* _What is needed_: Transcribe the material from its first line onward, ending with the line that contains "Task: Click the Number" and adding nothing beyond it.

BEGIN Exercise input

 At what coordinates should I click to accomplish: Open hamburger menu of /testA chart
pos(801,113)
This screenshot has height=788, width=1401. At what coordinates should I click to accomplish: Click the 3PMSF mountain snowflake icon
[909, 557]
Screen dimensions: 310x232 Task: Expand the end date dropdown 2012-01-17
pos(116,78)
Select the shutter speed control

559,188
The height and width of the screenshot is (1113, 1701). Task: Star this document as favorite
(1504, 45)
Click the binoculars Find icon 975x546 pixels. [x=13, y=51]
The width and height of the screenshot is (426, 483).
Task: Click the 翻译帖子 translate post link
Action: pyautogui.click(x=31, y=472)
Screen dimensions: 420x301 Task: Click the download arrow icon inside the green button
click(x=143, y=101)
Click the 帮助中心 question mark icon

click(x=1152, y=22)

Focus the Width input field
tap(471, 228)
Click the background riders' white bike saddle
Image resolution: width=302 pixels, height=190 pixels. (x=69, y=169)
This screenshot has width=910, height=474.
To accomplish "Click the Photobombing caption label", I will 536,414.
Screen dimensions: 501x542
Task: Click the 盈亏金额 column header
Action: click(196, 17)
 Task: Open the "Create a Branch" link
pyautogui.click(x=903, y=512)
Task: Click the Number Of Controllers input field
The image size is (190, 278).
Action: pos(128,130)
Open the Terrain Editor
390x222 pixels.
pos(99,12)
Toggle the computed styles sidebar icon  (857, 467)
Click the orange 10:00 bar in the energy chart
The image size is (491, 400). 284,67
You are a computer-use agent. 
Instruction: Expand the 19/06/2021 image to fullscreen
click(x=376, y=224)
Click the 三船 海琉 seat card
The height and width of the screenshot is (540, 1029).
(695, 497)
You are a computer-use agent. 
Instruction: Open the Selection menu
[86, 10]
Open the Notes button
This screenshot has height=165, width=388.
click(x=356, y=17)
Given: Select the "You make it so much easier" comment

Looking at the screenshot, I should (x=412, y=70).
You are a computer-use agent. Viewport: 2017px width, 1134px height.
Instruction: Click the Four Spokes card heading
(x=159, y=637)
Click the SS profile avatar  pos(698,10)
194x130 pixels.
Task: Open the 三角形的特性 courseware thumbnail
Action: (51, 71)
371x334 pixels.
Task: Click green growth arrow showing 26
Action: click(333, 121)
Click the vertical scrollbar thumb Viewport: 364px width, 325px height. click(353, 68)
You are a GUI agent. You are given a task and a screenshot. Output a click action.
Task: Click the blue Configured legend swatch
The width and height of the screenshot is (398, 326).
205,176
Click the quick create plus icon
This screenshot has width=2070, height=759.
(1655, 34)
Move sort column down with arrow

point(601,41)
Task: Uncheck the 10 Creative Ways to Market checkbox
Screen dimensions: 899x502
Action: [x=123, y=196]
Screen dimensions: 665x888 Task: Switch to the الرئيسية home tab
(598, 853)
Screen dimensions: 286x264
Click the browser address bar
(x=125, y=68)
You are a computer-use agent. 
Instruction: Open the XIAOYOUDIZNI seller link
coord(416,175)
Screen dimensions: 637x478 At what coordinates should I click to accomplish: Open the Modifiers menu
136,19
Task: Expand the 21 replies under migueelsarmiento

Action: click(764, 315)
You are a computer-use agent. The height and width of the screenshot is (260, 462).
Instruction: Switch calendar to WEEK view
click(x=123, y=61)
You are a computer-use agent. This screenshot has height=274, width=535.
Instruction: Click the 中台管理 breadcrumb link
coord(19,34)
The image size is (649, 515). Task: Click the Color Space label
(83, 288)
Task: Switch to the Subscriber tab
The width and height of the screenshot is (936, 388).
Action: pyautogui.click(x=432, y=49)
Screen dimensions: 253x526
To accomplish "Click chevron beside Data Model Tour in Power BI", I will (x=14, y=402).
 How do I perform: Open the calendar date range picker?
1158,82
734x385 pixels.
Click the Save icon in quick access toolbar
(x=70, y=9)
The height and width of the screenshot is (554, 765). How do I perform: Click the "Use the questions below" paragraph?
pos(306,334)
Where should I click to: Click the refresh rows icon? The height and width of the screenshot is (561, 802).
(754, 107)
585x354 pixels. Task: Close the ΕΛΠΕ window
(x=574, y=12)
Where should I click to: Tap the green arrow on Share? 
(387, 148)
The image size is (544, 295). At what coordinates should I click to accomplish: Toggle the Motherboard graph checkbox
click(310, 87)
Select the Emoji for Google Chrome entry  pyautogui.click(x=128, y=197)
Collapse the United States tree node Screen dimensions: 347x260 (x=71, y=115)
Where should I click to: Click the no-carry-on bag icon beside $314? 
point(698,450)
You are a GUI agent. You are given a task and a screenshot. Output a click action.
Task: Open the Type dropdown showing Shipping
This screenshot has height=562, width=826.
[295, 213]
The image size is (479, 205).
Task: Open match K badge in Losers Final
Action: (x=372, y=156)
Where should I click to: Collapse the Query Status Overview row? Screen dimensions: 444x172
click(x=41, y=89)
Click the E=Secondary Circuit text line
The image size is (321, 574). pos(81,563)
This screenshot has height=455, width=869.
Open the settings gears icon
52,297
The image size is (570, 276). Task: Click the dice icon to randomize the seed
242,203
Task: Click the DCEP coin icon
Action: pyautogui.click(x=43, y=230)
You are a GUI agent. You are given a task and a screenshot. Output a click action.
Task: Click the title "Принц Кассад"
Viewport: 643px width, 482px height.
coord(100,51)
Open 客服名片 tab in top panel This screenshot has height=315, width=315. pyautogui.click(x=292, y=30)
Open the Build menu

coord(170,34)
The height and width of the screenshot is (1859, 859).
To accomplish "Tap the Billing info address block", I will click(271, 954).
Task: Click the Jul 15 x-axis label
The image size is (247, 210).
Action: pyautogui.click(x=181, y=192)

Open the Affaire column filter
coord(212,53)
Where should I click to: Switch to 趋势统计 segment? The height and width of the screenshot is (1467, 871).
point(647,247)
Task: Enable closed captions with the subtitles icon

END Exercise input

* _Output for this task_:
 At what coordinates should I click to accomplish: Open hamburger menu of /testA chart
pos(801,113)
This screenshot has height=788, width=1401. At what coordinates should I click to accomplish: Click the 3PMSF mountain snowflake icon
[909, 557]
Screen dimensions: 310x232 Task: Expand the end date dropdown 2012-01-17
pos(116,78)
Select the shutter speed control

559,188
The height and width of the screenshot is (1113, 1701). Task: Star this document as favorite
(1504, 45)
Click the binoculars Find icon 975x546 pixels. [x=13, y=51]
The width and height of the screenshot is (426, 483).
Task: Click the 翻译帖子 translate post link
Action: pyautogui.click(x=31, y=472)
Screen dimensions: 420x301 Task: Click the download arrow icon inside the green button
click(x=143, y=101)
Click the 帮助中心 question mark icon

click(x=1152, y=22)

Focus the Width input field
tap(471, 228)
Click the background riders' white bike saddle
Image resolution: width=302 pixels, height=190 pixels. (x=69, y=169)
This screenshot has width=910, height=474.
To accomplish "Click the Photobombing caption label", I will 536,414.
Screen dimensions: 501x542
Task: Click the 盈亏金额 column header
Action: click(196, 17)
 Task: Open the "Create a Branch" link
pyautogui.click(x=903, y=512)
Task: Click the Number Of Controllers input field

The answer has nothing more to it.